PROBLEM: Stop after the line that contains "Visit Campus (597, 1683)"; until then, restate each line of the entries word for word from the very first.
·····
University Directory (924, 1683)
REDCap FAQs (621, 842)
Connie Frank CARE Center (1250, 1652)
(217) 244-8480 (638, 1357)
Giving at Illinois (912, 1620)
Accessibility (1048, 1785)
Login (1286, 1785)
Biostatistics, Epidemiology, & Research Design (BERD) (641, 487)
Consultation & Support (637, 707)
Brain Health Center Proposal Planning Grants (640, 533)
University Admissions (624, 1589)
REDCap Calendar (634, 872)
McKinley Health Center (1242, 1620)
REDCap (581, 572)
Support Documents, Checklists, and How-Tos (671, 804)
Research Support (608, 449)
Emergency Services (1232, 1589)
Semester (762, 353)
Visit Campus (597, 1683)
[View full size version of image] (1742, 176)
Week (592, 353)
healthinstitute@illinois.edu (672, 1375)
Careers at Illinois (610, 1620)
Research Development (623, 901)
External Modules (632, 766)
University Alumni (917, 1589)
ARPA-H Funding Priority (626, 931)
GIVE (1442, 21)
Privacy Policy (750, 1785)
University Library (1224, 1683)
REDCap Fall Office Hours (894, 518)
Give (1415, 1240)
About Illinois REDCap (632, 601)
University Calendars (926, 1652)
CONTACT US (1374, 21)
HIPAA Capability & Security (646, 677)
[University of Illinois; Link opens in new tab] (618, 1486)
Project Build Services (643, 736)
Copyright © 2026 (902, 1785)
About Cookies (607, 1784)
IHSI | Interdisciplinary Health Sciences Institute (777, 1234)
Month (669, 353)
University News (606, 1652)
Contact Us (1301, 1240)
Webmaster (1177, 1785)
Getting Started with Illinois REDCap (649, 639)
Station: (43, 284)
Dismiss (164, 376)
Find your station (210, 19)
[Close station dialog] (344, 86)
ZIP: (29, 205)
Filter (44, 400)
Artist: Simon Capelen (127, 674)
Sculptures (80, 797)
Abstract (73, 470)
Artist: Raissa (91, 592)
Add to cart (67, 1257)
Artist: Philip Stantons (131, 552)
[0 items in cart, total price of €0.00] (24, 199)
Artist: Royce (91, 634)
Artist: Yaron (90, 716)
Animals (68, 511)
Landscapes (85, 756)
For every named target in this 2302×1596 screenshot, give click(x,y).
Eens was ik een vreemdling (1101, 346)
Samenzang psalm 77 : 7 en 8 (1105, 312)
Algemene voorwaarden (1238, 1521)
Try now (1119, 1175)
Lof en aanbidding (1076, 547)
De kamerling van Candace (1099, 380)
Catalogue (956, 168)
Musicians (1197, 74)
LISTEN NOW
·····
PROBLEM SOLUTION:
University Directory (924, 1683)
REDCap FAQs (621, 842)
Connie Frank CARE Center (1250, 1652)
(217) 244-8480 (638, 1357)
Giving at Illinois (912, 1620)
Accessibility (1048, 1785)
Login (1286, 1785)
Biostatistics, Epidemiology, & Research Design (BERD) (641, 487)
Consultation & Support (637, 707)
Brain Health Center Proposal Planning Grants (640, 533)
University Admissions (624, 1589)
REDCap Calendar (634, 872)
McKinley Health Center (1242, 1620)
REDCap (581, 572)
Support Documents, Checklists, and How-Tos (671, 804)
Research Support (608, 449)
Emergency Services (1232, 1589)
Semester (762, 353)
Visit Campus (597, 1683)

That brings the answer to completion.